Fragmento para leer =
::::

Digamos con el debido respeto -según lo prescriben los empalagosos manuales de la prosopopeya- que Colombia continúa bajo la protección -inexequible- del Sagrado Corazón de Jesús, si nos atenemos al milagro de su precaria supervivencia en el centro de las ráfagas de una demencia suicida, que azota de forma inmisericorde su fantástico, exuberante y cuarteado territorio.
Aquí, el deporte nacional dejó de ser el ciclismo -imbatible en sus épocas doradas- y, también, el fútbol, el gran crisol de todas las pasiones regionales. Ahora, en el epicentro de nuestras múltiples contradicciones, se impone un nuevo fanatismo, cuya manifestación más sobresaliente es una capacidad de autodestrucción tan desproporcionada como inagotable.
Descalificar, condenar, ridiculizar, humillar y trivializar son algunas de las expresiones características de la actualidad, en la que no tiene espacio la reflexión constructiva ni el análisis desapasionado y, menos aún, la formulación inteligente de soluciones civilizadas. La prioridad consiste en arrasar con quien no piensa igual, con el que moviliza conceptos de acento igualitario, con las normas legales y sociales establecidas para promover el respeto y contener las ambiciones individuales. Ni siquiera en las inmensas catástrofes de las plantas nucleares de los países industrializados, es posible detectar la emisión de tantos elementos tóxicos como los que se encuentran en los corrillos de café -o de coctel-, en las secciones de opinión, los foros de lectores o en las libertinas y omnipresentes redes sociales. Por eso, hoy por hoy, es mucho más fácil ser crítico que ser honesto.

::::

Entradas de datos guardadas:

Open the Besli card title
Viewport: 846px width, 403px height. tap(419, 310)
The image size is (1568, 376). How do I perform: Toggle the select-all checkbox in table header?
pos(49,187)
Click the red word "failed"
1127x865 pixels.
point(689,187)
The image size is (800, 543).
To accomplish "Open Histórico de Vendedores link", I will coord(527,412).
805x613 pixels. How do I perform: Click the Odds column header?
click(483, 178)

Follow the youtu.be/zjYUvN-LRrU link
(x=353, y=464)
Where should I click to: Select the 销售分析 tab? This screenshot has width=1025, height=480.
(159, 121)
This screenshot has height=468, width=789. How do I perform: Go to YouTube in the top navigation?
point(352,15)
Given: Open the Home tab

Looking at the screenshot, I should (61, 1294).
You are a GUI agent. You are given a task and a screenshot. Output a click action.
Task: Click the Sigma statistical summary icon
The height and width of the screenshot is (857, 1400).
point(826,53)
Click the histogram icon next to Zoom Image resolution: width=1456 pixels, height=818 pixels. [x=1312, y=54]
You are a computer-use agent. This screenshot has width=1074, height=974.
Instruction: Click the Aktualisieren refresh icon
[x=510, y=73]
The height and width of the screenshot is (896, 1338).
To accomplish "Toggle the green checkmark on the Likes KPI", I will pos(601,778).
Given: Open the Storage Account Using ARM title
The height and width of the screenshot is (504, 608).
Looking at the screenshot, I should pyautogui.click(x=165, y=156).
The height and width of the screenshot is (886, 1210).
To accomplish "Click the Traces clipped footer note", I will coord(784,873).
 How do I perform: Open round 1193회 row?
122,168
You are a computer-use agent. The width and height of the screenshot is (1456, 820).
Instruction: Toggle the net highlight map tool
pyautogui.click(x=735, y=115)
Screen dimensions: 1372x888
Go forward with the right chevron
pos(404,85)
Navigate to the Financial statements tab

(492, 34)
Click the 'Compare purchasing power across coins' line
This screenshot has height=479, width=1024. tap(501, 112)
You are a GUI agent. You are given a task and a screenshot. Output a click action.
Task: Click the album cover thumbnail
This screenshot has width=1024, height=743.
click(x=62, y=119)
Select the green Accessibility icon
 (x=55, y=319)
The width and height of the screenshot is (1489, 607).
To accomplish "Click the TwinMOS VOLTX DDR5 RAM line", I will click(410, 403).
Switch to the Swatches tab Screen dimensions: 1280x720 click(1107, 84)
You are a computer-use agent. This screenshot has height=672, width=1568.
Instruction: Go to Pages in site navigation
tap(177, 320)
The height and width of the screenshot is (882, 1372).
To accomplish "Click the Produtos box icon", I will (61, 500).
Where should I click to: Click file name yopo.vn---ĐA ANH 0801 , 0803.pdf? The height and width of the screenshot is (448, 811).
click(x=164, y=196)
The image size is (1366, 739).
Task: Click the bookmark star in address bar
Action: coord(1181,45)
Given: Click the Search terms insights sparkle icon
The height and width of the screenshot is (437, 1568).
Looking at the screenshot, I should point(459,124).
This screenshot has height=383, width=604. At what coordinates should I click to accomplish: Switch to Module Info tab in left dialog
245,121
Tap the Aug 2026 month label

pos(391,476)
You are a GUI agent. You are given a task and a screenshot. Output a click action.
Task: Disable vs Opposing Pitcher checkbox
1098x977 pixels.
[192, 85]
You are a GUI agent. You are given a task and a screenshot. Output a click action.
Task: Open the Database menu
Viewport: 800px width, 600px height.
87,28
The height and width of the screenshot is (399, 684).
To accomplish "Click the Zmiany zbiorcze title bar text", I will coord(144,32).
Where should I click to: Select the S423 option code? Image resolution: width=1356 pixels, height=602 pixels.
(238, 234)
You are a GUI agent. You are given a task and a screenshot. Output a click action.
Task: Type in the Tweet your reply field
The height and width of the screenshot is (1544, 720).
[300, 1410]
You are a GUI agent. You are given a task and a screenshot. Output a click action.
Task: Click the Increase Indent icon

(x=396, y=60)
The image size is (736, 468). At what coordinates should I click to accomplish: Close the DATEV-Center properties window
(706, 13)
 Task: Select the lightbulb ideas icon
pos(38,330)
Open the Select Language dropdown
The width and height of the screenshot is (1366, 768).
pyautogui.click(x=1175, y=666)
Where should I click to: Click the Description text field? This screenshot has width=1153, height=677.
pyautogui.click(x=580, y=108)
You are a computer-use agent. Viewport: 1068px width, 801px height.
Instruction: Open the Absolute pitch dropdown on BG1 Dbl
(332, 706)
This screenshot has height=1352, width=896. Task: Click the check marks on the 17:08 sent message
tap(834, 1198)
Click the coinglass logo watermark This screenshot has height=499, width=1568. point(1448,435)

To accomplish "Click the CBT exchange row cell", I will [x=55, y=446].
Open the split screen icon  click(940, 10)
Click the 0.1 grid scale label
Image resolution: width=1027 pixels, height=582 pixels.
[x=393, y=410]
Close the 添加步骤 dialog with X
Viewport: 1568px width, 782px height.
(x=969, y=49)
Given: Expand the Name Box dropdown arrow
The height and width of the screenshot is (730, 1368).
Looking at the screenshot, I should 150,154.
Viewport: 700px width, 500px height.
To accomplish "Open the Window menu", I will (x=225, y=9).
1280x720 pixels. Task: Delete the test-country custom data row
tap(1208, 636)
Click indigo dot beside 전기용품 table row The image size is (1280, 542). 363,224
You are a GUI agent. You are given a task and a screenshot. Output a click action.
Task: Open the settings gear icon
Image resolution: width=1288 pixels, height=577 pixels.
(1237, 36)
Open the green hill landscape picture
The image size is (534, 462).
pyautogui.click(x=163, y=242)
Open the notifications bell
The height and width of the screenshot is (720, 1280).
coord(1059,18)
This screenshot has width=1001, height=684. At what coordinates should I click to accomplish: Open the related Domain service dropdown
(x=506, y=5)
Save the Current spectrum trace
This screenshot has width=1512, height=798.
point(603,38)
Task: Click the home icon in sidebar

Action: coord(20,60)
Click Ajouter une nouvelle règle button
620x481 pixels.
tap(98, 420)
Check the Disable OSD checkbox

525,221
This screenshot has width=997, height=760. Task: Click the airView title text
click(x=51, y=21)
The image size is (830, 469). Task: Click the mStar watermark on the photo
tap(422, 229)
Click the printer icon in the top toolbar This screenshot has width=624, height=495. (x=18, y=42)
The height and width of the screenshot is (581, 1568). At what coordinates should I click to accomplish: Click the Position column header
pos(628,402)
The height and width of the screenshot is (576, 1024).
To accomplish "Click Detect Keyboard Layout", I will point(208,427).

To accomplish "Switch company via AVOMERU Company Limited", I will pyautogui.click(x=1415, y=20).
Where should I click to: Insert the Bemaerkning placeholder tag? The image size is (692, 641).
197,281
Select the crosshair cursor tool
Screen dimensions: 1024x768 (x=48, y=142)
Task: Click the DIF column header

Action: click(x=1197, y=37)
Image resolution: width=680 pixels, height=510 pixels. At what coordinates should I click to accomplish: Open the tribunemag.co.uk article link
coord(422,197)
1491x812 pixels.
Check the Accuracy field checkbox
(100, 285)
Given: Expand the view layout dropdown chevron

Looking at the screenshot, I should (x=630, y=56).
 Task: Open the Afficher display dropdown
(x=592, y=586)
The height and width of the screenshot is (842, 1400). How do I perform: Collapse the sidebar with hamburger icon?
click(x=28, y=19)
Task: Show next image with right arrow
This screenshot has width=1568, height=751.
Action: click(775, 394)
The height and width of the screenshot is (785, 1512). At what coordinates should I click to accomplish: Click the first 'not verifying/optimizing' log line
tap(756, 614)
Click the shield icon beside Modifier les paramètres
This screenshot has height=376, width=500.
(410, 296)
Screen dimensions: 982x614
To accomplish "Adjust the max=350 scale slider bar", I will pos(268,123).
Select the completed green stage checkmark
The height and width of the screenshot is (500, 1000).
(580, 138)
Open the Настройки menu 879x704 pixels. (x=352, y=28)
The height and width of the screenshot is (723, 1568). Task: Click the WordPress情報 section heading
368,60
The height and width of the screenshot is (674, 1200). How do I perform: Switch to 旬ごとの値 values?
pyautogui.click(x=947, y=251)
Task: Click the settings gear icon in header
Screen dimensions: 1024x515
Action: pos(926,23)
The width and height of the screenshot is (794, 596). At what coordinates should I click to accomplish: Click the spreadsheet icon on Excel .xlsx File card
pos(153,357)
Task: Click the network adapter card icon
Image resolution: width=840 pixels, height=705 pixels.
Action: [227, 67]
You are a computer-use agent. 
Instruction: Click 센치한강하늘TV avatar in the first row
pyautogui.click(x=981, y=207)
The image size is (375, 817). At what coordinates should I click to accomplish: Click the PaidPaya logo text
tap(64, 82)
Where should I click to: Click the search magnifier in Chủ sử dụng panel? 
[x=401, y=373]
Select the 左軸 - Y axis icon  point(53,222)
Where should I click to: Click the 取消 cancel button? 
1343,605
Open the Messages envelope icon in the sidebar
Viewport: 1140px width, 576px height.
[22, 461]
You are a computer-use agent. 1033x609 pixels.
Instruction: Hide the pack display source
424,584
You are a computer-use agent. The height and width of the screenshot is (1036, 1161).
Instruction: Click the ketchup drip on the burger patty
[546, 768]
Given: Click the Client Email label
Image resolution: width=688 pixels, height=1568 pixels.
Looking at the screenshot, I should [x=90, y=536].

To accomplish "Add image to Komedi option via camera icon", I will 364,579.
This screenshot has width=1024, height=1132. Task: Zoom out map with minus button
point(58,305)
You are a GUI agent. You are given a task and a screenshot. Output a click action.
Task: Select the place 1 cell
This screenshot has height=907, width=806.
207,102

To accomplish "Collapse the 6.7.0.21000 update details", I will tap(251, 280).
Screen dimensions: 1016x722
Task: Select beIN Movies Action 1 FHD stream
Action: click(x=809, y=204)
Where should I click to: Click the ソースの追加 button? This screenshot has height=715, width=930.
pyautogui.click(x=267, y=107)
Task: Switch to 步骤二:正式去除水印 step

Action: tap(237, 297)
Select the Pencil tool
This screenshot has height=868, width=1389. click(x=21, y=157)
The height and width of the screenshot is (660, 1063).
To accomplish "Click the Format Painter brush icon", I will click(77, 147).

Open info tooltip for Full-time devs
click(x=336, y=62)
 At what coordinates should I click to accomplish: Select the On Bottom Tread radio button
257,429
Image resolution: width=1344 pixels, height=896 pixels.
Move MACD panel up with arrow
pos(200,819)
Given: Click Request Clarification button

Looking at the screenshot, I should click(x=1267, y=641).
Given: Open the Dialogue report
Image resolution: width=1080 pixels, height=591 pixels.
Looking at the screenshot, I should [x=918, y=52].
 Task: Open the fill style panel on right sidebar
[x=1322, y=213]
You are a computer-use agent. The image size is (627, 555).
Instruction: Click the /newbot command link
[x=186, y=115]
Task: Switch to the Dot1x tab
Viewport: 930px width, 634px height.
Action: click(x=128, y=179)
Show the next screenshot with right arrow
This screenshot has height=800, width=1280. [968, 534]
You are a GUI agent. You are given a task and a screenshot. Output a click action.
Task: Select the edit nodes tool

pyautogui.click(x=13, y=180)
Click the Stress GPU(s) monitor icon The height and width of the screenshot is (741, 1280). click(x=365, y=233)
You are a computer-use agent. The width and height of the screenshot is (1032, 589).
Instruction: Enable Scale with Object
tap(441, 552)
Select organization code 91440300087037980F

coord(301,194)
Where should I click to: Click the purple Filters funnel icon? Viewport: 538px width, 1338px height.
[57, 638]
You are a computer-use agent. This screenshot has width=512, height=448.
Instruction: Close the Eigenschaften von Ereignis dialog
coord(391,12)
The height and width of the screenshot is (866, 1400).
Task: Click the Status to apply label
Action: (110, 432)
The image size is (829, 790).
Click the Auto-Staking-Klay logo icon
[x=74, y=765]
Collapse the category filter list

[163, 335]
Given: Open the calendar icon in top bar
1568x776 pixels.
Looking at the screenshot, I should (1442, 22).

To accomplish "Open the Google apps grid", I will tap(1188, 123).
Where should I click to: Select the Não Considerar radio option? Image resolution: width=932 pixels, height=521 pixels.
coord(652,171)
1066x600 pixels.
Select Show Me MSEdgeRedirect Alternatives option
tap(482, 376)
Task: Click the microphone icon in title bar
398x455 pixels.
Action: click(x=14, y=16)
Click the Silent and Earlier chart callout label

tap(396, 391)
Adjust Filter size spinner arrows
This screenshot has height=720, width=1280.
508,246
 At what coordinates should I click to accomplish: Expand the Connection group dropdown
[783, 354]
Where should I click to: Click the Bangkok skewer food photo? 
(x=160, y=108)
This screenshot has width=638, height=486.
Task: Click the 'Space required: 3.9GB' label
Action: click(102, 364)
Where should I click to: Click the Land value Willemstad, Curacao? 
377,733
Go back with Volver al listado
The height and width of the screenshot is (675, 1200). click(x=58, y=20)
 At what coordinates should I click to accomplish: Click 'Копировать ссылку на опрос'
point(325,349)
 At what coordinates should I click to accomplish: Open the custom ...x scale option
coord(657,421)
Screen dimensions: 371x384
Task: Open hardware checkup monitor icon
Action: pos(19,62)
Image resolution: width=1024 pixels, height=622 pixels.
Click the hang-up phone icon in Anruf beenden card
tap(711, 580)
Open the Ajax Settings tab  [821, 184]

::::

Tarea A =
Enumera los verbos que el texto sobre Colombia señala como expresiones características de la actualidad.
Tarea B =
Continúa el texto sobre Colombia a partir de su última oración.

Respuesta escrita A =
Descalificar, condenar, ridiculizar, humillar y trivializar.

Respuesta escrita B =
Tal como vamos, la avidez de sangre, de sexo y de escándalos compone el menú apetecible de nuestra iconografía criolla, en medio de la cual brilla, con deslumbrantes luces artificiales, la farandulilla nacional. Así las cosas, y aferrados esencialmente a lo anecdótico, perdimos el hilo de la historia, sepultamos las tradiciones ancestrales, desterramos los componentes de la tolerancia, sembramos de explosivos el camino que conduce a una hermandad duradera, herimos de muerte la confianza y la credibilidad de las instituciones ciudadanas, merced a la orgía alentada por las ansias irrefrenables de poder. Y ésta, es tierra abonada para las ‘olvidanzas’.
Palabras más palabras menos, echamos al olvido los principios esenciales de la civilización y, de contera, el olvido es la única muerte que nos mata de verdad, de acuerdo con la metáfora de algún soñador insomne.
Ahora bien, según señala una antigua sentencia árabe, la vejez comienza cuando los recuerdos empiezan a ser más importantes que las esperanzas. Quizás, estas líneas hablan de la caducidad de los sueños y del ingreso al reino de una nostalgia invencible, porque ahora resulta que, ni más ni menos, son los recuerdos los mismos que parecen perdérsele a nuestro inmenso fabulador de Macondo, como lo informan algunos despachos noticiosos.
Alrededor de la hipotética situación mental de García Márquez, han surgido versiones contradictorias, pues hay quienes se resisten, indignados, a admitir la existencia de ‘la demencia senil’, como parece un hecho, pues hacen una interpretación equivocada de este síntoma del desgaste paulatino y natural del cerebro, cuando lo equiparan a enfermedad o delirio. Con razón el Nobel sostuvo que en Colombia la realidad supera la ficción.
Es preferible releerlo con la misma pasión con la que él creó sus páginas magistrales. Rescatemos, entonces, unas píldoras inolvidables como recordatorio del prodigioso escritor, a través de las cuales alude al caso que nos ocupa y preocupa, con su acostumbrada lucidez:
El que no tiene memoria se inventa una de papel.
El destino le deparó la inmensa fortuna de perder la memoria.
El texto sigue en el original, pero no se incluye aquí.